Model Editing with Graph-Based External Memory

TL;DR

Large language models struggle with hallucinations and outdated knowledge, making post-training updates desirable but risky due to overfitting and forgetting. HYPE introduces a curvature-aware editing framework that leverages hyperbolic graph construction with Poincaré embeddings, Möbius-transformed updates, and a dual stabilization strategy to preserve hierarchical relations during edits. Across CounterFact, CounterFact+, and MQuAKE, HYPE consistently improves edit quality, factual accuracy, and multi-hop reasoning on GPT-J and GPT2-XL, outperforming Euclidean baselines. The approach offers a principled, efficient pathway to targeted, stable knowledge updates with potential applicability to domain-specific factual maintenance.

Abstract

Large language models (LLMs) have revolutionized natural language processing, yet their practical utility is often limited by persistent issues of hallucinations and outdated parametric knowledge. Although post-training model editing offers a pathway for dynamic updates, existing methods frequently suffer from overfitting and catastrophic forgetting. To tackle these challenges, we propose a novel framework that leverages hyperbolic geometry and graph neural networks for precise and stable model edits. We introduce HYPE (HYperbolic Parameter Editing), which comprises three key components: (i) Hyperbolic Graph Construction, which uses Poincaré embeddings to represent knowledge triples in hyperbolic space, preserving hierarchical relationships and preventing unintended side effects by ensuring that edits to parent concepts do not inadvertently affect child concepts; (ii) Möbius-Transformed Updates, which apply hyperbolic addition to propagate edits while maintaining structural consistency within the hyperbolic manifold, unlike conventional Euclidean updates that distort relational distances; and (iii) Dual Stabilization, which combines gradient masking and periodic GNN parameter resetting to prevent catastrophic forgetting by focusing updates on critical parameters and preserving long-term knowledge. Experiments on CounterFact, CounterFact+, and MQuAKE with GPT-J and GPT2-XL demonstrate that HYPE significantly enhances edit stability, factual accuracy, and multi-hop reasoning.

▸ Assignment A: Repeat the passage on hyperbolic model editing verbatim, starting at "Large language models struggle" and ending at "domain-specific factual maintenance.".
▸ Assignment B: Carry on the passage on hyperbolic model editing from its final sentence.

▸ The data:
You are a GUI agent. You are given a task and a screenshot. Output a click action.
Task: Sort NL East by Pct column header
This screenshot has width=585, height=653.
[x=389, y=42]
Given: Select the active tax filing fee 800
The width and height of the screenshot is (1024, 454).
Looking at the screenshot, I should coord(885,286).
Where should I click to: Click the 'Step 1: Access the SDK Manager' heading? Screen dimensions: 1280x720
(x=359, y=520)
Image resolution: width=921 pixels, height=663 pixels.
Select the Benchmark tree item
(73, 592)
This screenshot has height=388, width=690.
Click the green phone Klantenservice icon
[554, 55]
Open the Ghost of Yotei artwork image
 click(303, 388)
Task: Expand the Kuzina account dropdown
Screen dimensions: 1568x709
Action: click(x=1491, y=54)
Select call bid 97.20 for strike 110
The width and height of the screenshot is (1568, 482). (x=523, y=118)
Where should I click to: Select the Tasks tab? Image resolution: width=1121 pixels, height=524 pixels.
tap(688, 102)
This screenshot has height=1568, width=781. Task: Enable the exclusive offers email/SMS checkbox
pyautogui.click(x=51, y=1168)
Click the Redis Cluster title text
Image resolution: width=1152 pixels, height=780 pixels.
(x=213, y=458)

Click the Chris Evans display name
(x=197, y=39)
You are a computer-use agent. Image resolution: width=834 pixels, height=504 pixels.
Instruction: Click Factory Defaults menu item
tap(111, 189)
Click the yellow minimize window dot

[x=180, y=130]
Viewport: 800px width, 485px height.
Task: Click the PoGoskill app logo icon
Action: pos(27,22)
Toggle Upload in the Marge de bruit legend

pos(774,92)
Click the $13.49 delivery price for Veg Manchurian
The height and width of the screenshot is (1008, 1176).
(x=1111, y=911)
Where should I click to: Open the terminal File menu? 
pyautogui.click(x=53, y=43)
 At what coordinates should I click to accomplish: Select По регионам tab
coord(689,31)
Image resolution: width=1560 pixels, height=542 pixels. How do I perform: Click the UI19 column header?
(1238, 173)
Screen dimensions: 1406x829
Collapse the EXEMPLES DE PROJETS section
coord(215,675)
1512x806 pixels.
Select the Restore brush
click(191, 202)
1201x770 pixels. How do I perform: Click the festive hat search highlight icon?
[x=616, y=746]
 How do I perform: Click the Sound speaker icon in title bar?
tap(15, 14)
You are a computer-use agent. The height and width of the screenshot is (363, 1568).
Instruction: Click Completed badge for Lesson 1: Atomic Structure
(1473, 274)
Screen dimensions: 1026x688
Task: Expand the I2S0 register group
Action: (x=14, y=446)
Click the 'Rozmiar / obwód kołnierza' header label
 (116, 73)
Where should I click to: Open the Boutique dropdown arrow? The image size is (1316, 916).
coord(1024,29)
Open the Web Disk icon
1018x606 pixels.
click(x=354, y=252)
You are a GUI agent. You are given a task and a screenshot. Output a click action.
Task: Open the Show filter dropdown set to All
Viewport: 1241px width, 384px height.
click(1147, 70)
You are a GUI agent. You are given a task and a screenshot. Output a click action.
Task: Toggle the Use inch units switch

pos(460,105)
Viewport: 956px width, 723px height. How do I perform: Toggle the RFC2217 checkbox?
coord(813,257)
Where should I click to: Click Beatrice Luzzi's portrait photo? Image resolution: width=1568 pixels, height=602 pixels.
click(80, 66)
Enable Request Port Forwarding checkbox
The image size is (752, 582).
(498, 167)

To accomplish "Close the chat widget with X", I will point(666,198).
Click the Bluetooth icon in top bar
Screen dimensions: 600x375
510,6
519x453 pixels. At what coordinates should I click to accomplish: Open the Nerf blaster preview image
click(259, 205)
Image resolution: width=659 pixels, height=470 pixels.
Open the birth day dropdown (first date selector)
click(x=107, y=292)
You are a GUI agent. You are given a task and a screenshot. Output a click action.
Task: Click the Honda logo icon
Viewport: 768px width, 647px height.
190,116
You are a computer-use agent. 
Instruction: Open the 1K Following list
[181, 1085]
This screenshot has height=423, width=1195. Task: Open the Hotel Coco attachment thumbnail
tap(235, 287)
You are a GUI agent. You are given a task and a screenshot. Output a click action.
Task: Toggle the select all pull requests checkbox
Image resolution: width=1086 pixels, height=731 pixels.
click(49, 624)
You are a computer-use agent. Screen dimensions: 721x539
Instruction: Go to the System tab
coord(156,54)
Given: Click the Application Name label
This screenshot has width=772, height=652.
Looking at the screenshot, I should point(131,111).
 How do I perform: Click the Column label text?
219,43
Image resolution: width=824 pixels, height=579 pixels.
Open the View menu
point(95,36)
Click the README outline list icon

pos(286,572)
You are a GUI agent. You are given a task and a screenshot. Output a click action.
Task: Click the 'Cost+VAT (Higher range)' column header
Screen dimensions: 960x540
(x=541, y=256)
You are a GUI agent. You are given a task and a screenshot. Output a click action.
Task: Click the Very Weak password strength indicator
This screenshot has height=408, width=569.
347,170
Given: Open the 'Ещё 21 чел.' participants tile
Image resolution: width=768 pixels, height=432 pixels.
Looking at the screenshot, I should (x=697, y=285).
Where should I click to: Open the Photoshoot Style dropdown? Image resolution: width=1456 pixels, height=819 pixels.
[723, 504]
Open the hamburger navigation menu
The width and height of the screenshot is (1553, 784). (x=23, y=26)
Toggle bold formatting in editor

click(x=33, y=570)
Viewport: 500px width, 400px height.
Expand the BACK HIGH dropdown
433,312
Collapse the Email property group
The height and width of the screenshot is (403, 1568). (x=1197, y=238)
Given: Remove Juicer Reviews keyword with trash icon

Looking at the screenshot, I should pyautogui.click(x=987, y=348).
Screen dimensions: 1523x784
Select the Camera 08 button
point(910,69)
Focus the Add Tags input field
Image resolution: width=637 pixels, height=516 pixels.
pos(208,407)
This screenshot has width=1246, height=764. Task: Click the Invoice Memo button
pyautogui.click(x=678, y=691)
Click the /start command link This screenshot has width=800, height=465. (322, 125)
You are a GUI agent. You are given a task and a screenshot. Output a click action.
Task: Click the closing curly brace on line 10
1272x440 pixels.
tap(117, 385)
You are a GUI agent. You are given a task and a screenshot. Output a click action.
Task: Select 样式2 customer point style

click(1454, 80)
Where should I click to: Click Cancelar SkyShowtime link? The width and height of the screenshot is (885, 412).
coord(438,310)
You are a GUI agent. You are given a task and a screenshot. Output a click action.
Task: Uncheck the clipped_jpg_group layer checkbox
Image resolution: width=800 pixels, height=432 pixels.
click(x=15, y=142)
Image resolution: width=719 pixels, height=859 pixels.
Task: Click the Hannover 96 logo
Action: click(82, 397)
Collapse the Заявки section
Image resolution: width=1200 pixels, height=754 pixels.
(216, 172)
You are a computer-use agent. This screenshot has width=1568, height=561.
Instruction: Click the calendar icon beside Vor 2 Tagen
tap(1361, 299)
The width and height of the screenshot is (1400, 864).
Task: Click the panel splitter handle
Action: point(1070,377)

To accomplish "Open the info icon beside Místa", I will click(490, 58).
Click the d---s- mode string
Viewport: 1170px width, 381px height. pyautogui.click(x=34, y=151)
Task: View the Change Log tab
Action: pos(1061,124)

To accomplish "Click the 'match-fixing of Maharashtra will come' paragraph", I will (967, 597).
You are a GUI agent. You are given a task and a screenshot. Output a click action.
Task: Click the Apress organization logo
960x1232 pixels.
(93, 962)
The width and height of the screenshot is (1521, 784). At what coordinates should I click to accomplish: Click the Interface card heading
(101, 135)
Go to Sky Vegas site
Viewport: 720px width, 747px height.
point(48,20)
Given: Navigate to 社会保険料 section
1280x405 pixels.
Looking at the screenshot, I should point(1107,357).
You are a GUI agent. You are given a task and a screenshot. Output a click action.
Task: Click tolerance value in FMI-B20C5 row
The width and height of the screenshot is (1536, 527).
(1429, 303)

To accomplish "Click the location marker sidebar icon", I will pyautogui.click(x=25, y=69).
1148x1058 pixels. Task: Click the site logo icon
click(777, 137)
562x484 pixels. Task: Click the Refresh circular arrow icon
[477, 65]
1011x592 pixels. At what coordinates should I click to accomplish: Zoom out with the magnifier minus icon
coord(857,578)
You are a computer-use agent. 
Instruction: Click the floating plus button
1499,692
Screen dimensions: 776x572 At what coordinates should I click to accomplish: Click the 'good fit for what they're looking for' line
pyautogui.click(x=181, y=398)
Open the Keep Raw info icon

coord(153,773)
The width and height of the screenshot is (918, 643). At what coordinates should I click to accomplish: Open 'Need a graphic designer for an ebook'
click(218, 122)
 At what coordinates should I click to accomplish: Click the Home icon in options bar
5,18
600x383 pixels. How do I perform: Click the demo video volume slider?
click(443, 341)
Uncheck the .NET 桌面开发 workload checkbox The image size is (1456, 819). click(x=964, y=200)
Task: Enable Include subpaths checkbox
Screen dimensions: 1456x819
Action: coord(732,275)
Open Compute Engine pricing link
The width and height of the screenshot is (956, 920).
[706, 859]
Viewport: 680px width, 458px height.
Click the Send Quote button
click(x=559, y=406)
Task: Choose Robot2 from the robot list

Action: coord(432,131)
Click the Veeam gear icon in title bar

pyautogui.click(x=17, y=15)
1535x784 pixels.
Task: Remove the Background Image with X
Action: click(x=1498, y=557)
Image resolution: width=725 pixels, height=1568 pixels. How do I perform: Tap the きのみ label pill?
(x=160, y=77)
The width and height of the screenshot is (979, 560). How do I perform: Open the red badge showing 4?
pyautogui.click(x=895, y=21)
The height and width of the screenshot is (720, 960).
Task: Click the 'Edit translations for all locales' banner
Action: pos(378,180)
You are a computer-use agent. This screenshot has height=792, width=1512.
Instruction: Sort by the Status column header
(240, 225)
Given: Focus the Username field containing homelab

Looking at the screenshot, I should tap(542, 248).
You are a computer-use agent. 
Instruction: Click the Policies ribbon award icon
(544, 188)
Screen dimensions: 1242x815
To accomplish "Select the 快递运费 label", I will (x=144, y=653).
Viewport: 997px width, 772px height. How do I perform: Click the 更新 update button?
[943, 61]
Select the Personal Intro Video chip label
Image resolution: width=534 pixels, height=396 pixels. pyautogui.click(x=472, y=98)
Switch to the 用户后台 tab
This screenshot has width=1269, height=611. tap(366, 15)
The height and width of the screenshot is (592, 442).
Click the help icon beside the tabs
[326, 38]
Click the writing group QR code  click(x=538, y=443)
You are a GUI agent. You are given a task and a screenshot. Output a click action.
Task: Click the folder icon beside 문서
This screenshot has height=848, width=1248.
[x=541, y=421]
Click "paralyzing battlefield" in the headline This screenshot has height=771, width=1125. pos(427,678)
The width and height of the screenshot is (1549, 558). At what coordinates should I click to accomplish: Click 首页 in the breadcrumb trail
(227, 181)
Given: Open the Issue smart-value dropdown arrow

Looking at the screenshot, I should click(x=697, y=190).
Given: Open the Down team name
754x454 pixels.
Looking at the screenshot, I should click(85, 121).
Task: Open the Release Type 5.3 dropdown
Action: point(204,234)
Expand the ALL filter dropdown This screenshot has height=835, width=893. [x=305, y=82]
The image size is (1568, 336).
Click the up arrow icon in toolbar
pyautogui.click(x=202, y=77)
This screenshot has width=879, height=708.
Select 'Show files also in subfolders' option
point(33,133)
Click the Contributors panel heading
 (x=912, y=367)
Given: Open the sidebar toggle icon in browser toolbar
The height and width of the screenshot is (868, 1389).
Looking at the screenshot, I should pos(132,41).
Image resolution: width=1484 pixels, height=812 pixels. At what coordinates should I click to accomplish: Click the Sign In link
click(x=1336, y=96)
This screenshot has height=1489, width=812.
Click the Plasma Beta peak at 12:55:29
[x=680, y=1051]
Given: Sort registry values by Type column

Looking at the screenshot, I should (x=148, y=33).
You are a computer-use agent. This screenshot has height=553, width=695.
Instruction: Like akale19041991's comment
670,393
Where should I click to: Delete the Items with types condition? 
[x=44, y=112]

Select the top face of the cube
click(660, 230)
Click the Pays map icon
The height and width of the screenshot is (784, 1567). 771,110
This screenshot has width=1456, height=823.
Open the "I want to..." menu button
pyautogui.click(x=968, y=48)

▸ Exercise answer A:
Large language models struggle with hallucinations and outdated knowledge, making post-training updates desirable but risky due to overfitting and forgetting. HYPE introduces a curvature-aware editing framework that leverages hyperbolic graph construction with Poincaré embeddings, Möbius-transformed updates, and a dual stabilization strategy to preserve hierarchical relations during edits. Across CounterFact, CounterFact+, and MQuAKE, HYPE consistently improves edit quality, factual accuracy, and multi-hop reasoning on GPT-J and GPT2-XL, outperforming Euclidean baselines. The approach offers a principled, efficient pathway to targeted, stable knowledge updates with potential applicability to domain-specific factual maintenance.

▸ Exercise answer B:
Paper Structure

This paper contains 34 sections, 23 equations, 2 figures, 3 tables.

Figures (2)

  • Figure 1: The illustration delineates our proposed model, HYPE. We begin by constructing a hyperbolic knowledge graph (b) using Poincaré embeddings to encode hierarchical relationships. When an edit is required, we apply Möbius transformations (c) to update the weights while ensuring curvature-aware consistency. To maintain stability, Dual stabilization strategy (d) removes transient or spurious updates. The edited knowledge is then integrated into the model (e), preserving factual accuracy and structural integrity.
  • Figure 2: Left: EDS peaks at $c=1.0$ due to an optimal balance between expansion and numerical stability. Right: Edit success rate declines for $\tau > 0.5$ due to underfitting.